À vous dégoûter de faire de la politique !
Ce Hulot, reporter cathodique qui faisait la promo de la moto dans les années 70, est crédité de 10 % de voix dans les sondages, affole les partis et publie un Pacte écolo qui se vendait à 1 500 exemplaires par jour en novembre, soit autant que le nombre réel des militants du parti vert !
Dans les mêmes sondages, la cheftaine des Verts, la sénatrice Dominique Voynet, peine à atteindre les 2 %. Peanuts ! Juste de quoi se rallier à Ségolène au deuxième tour. Elle a beau multiplier les appels dans la presse sur le thème : « Viens chez moi, y a des caramels et des estampes japonaises ! », Hulot, superbe, reste insensible aux invitations de la sirène. Ça frise la goujaterie.

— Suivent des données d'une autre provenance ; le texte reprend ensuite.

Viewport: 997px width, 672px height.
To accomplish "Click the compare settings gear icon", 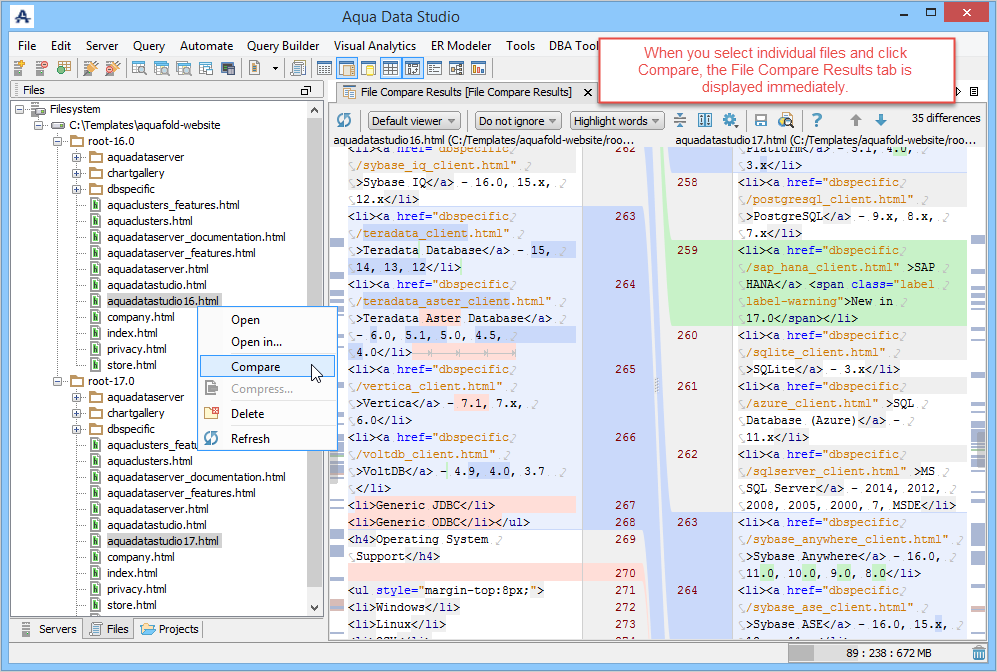I will [x=730, y=120].
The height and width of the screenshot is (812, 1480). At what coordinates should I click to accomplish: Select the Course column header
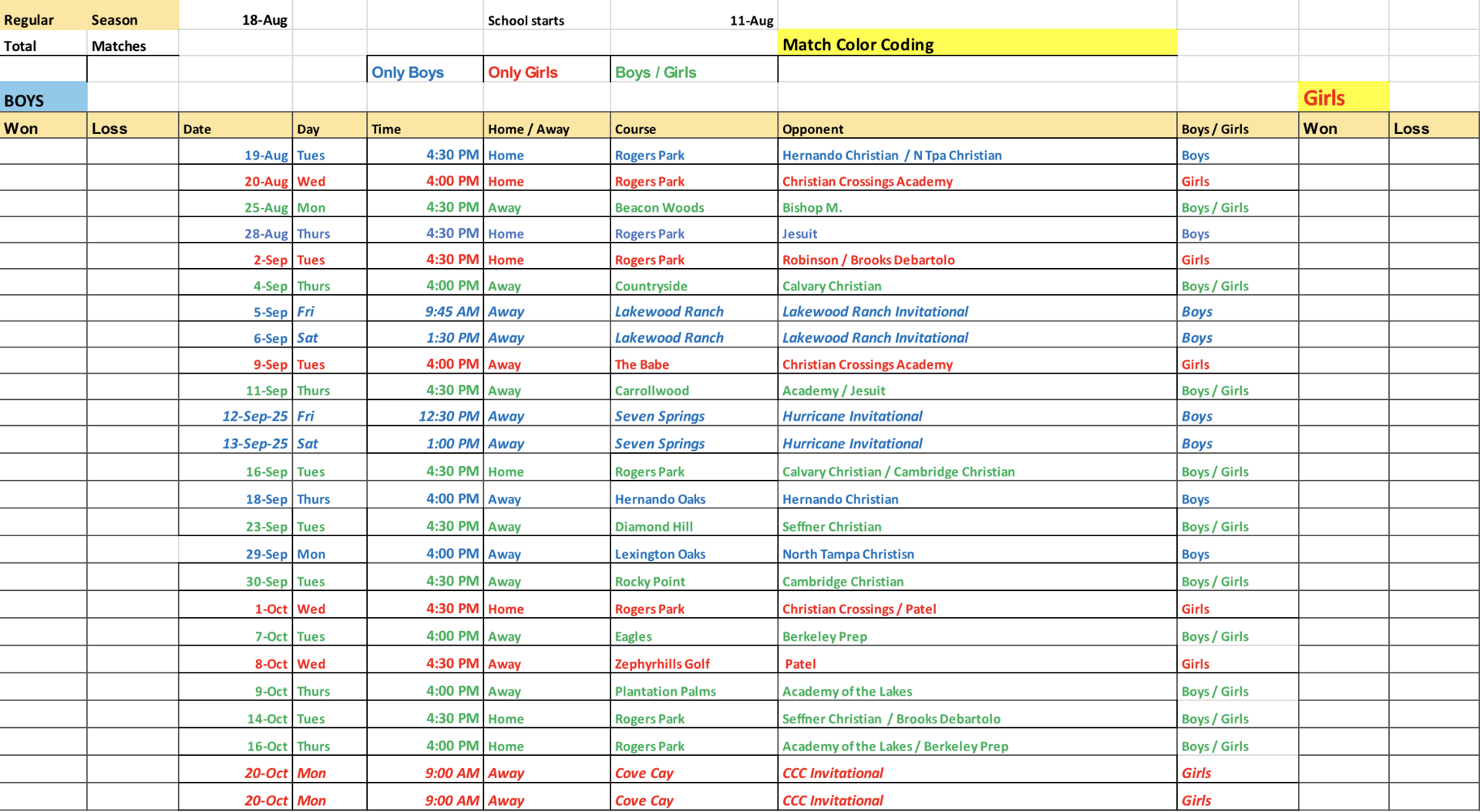[x=635, y=129]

Et la presse de se demander : pour qui roule Hulot ?
Pour son pote Chirac ? Pour Sarko ? Pour Ségo ? Ou pour des prunes ?
On parle dynamique collective, intérêt public, défense du populo, soutien aux fauchés mais, dans la réalité, c’est « tout pour ma gueule ! ».
Quand on est plus de deux, chantait Brassens, on est une bande de cons...
Partout, les proclamations unitaires, les idées généreuses, les soucis altruistes s’effacent devant un seul et même impératif : et Moi et Moi et Moi. Mon égo.